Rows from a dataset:
%%
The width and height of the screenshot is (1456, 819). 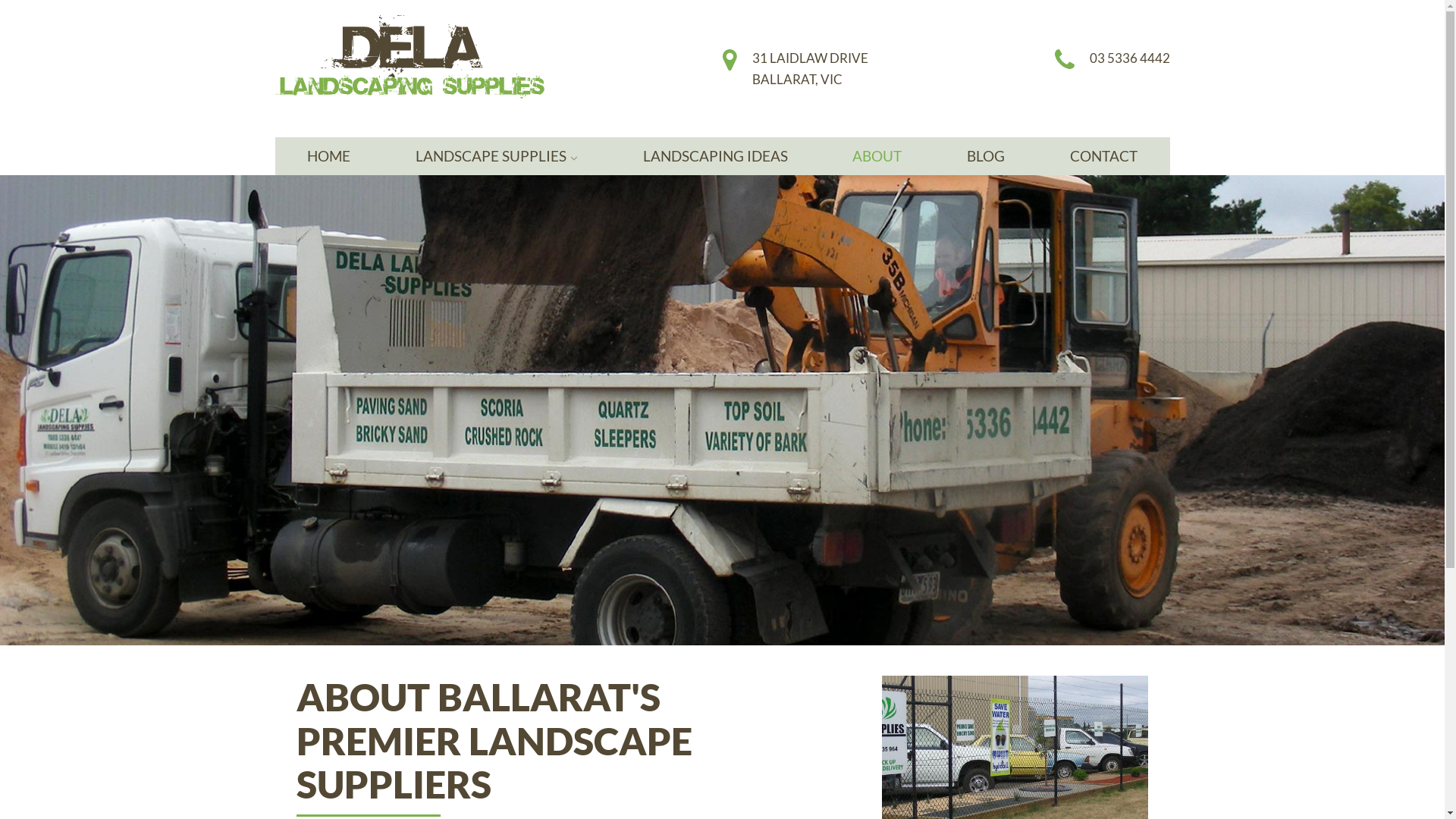 I want to click on 'ABOUT', so click(x=877, y=155).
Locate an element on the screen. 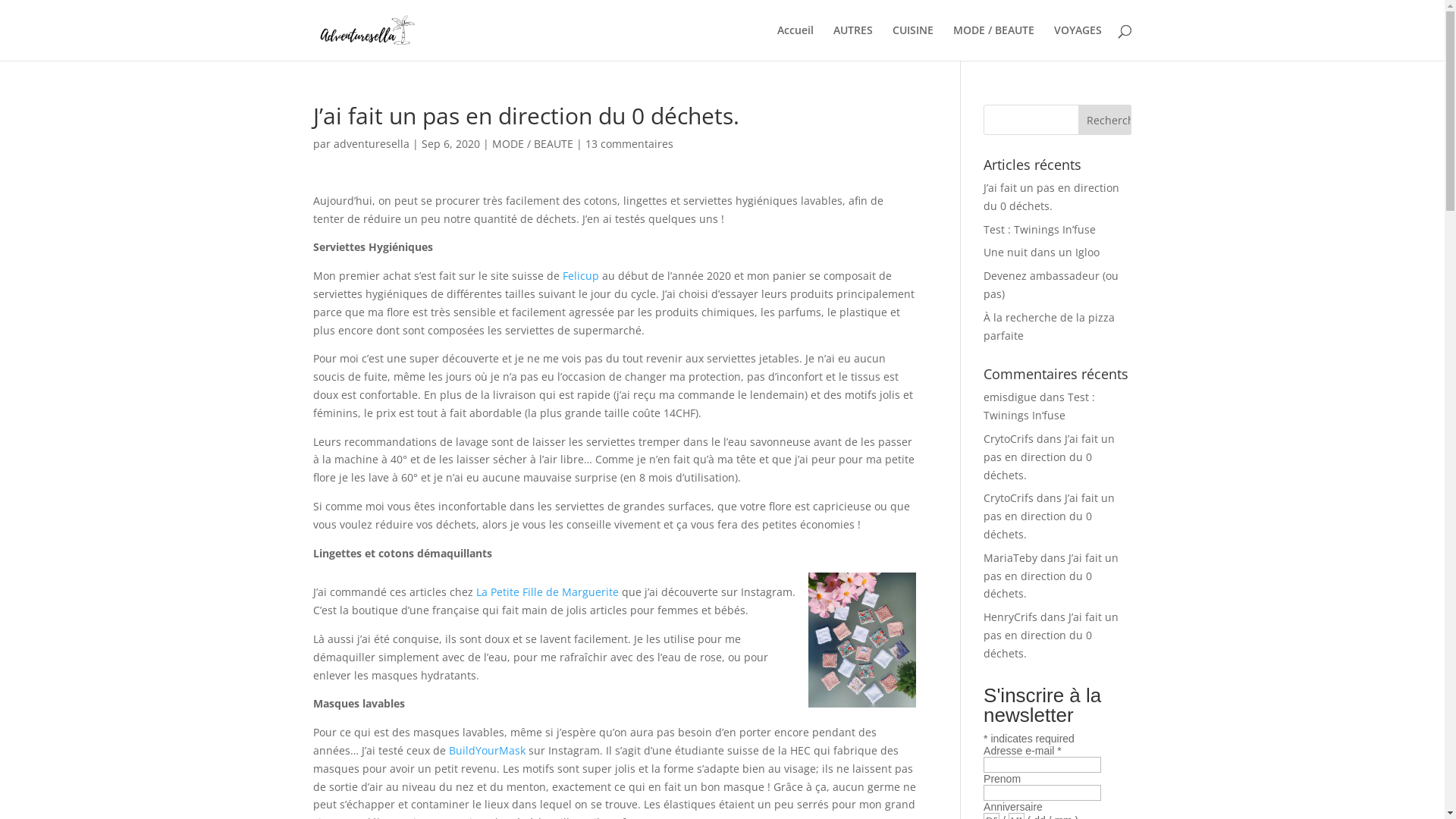 This screenshot has width=1456, height=819. 'Accueil' is located at coordinates (793, 42).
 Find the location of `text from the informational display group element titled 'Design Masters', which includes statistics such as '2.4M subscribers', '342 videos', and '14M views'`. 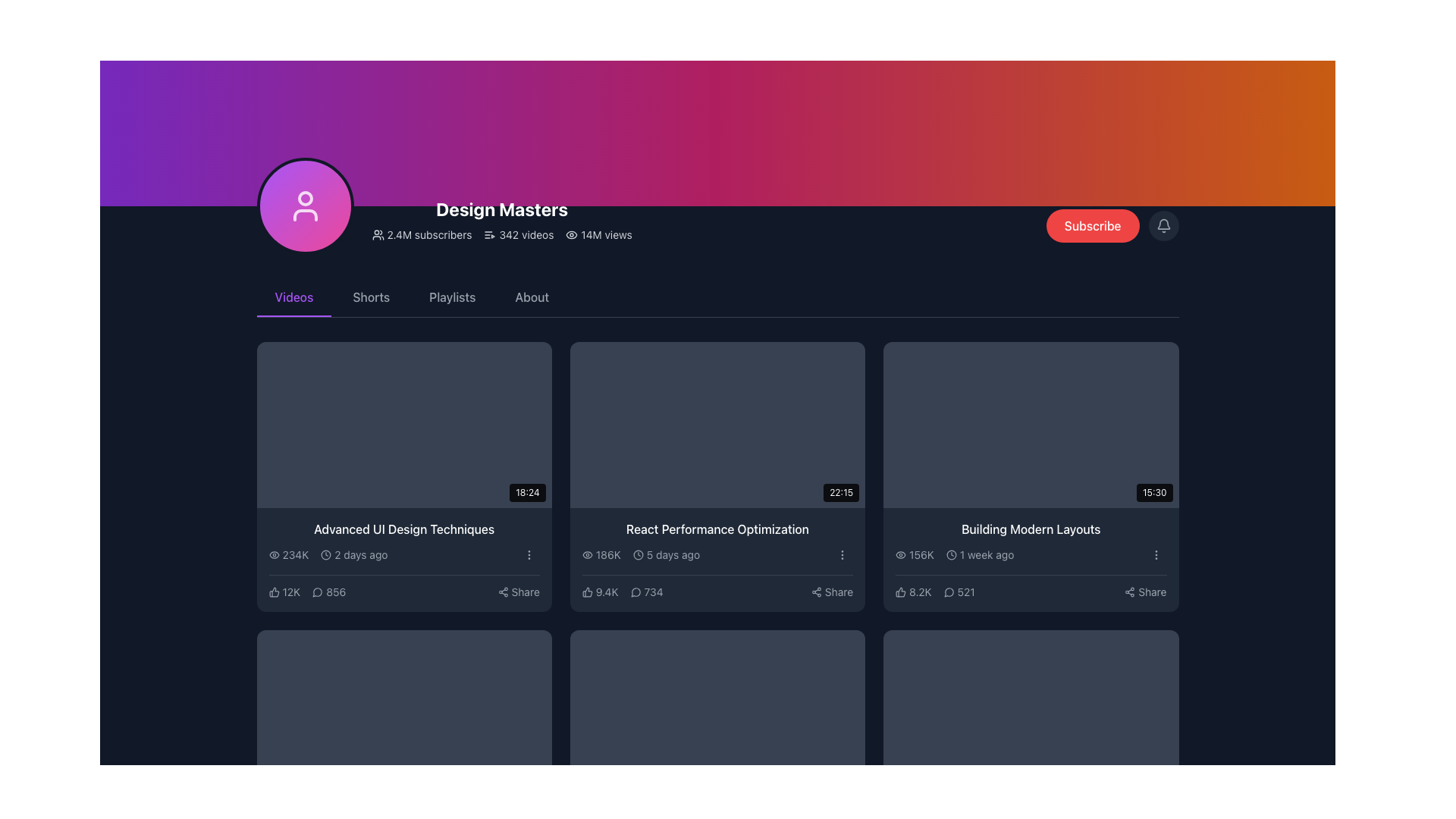

text from the informational display group element titled 'Design Masters', which includes statistics such as '2.4M subscribers', '342 videos', and '14M views' is located at coordinates (444, 206).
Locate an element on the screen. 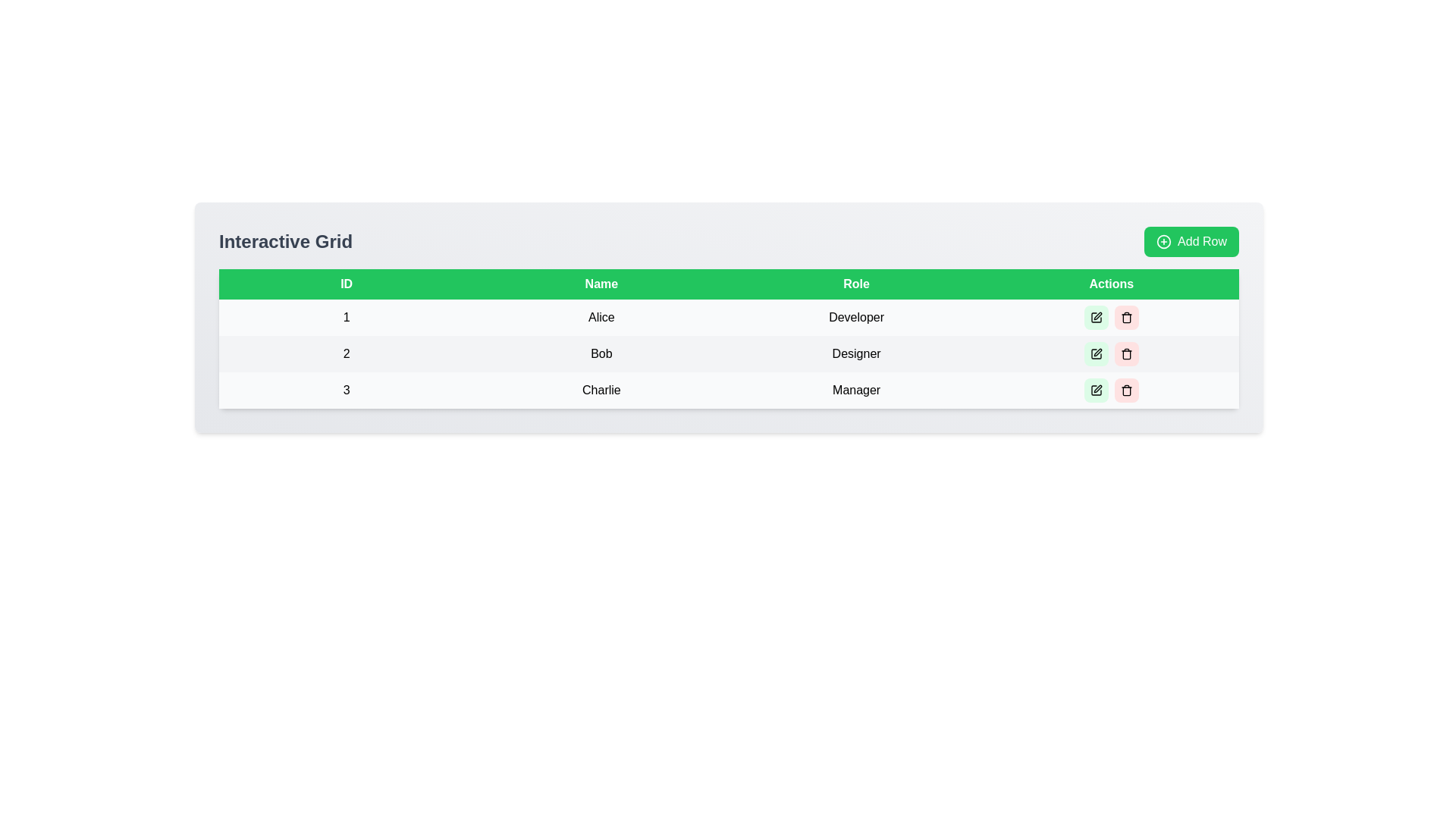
%%
■ Objective
Copy out the records from the line with "Find the location" to the line with "coordinates (444, 206).", including both of those lines. Omit the pictures from your answer.

■ Task response
 Find the location of `text from the informational display group element titled 'Design Masters', which includes statistics such as '2.4M subscribers', '342 videos', and '14M views'`. 

text from the informational display group element titled 'Design Masters', which includes statistics such as '2.4M subscribers', '342 videos', and '14M views' is located at coordinates (444, 206).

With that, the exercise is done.